Louise Sarrazin-a
Louise Sarrazin (1888 - 1967)
Born New Orleans, Louisiana
Louise Sarrazin was an artist known for her Louisiana themes. Although born in the New Orleans area in 1888, she spent some of her early years wth her mother and siblings in Pascagoula, Mississippi; perhaps due to the death of her father in 1896. She returned to New Orleans by 1920 and remained single at least until 1930. She first married a Dr. Lewis of St. Francisville, West Feliciana Parish, Louisiana, where she established a studio on the side of a road with a sign in the style of an artist's pallet bearing her name. Her third marriage was to Lawrence Nygard in about 1947, coincident with her move to Santa Clara County, California. She died in 1967 and is buried with her last husband in the Golden Gate National Cemetery in San Bruno, California. She had no children.
Artistically, she is known to have worked in watercolors and pen-and-ink drawings. She was proficient in watercolors at least since high school. She worked for a newspaper as an artist by 1920, and she provided the pen-and-ink illustrations for a book published in 1923.

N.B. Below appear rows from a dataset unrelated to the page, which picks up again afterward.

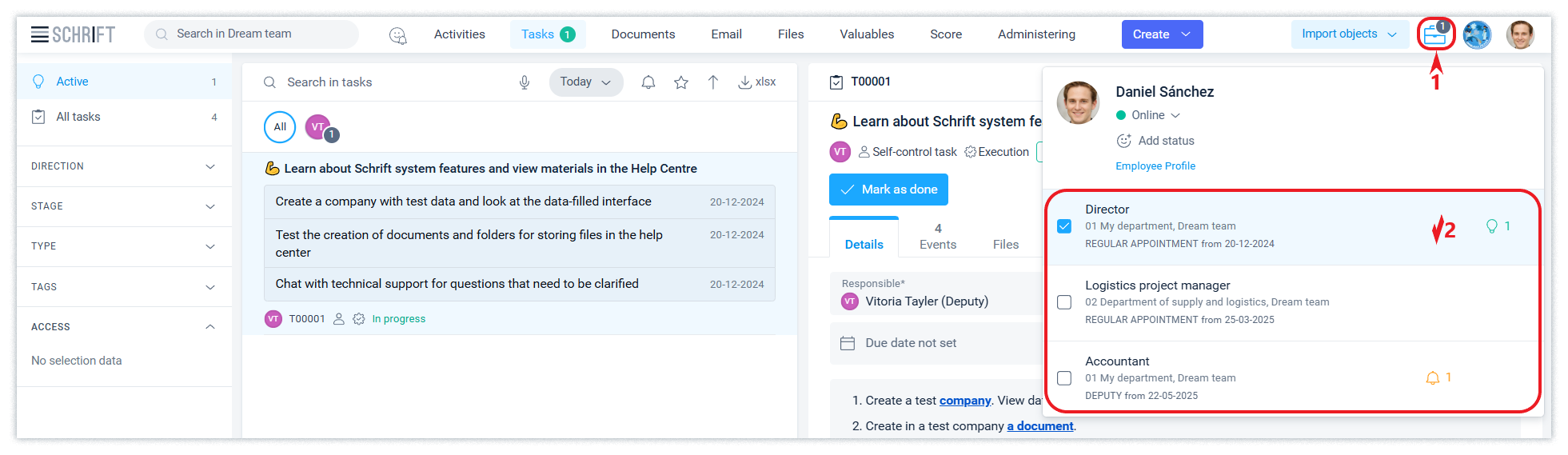Open the hamburger menu next to Schrift logo
Image resolution: width=1568 pixels, height=455 pixels.
coord(40,34)
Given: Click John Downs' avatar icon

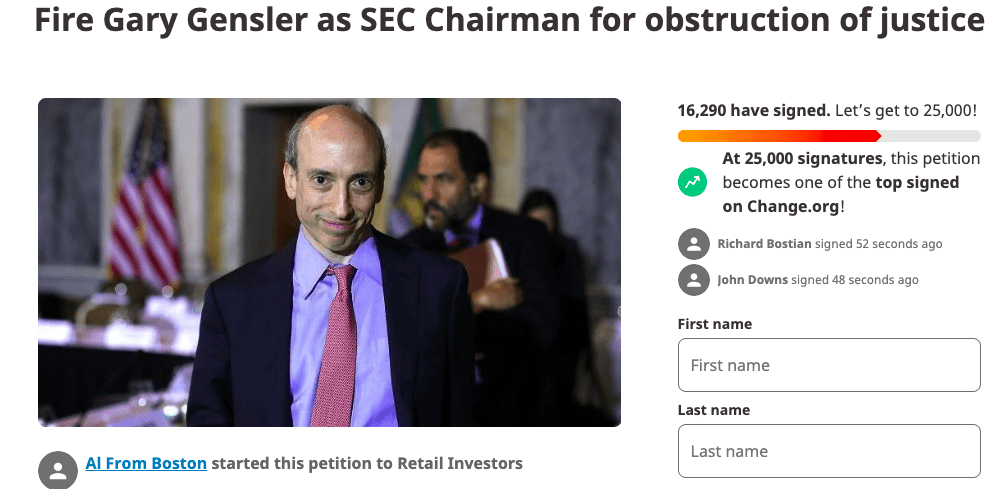Looking at the screenshot, I should click(694, 280).
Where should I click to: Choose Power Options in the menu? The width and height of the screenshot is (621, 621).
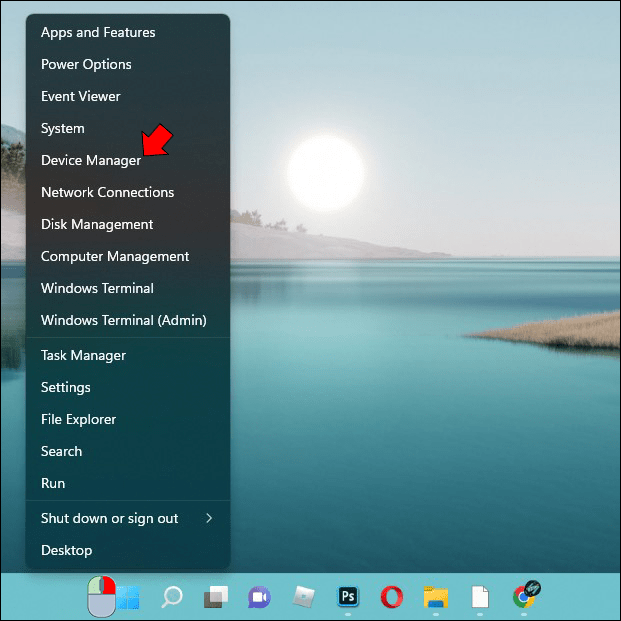click(x=86, y=65)
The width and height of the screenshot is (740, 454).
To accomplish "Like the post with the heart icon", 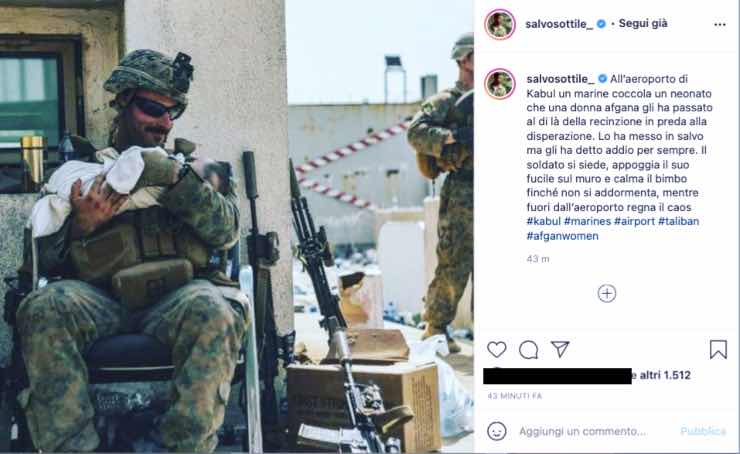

By the late 1930s, she produced two different sets of postcards entitled "8 Pen and Ink Sketches" of Famous French Quarter Scenes, which sold for 25 cents per set and depicted courtyard and balcony views of New Orleans. A similar set of at least 3 cards of pen-and-ink drawings of historic West Feliciana Parish homes appeared in the 1940s. In 1950, Harmonson publishing in New Orleans reproduced her pen-and-ink series entitled Plantation Cabins, showing idyllic visions of rural African-American life. She carried this theme into her watercolors as well.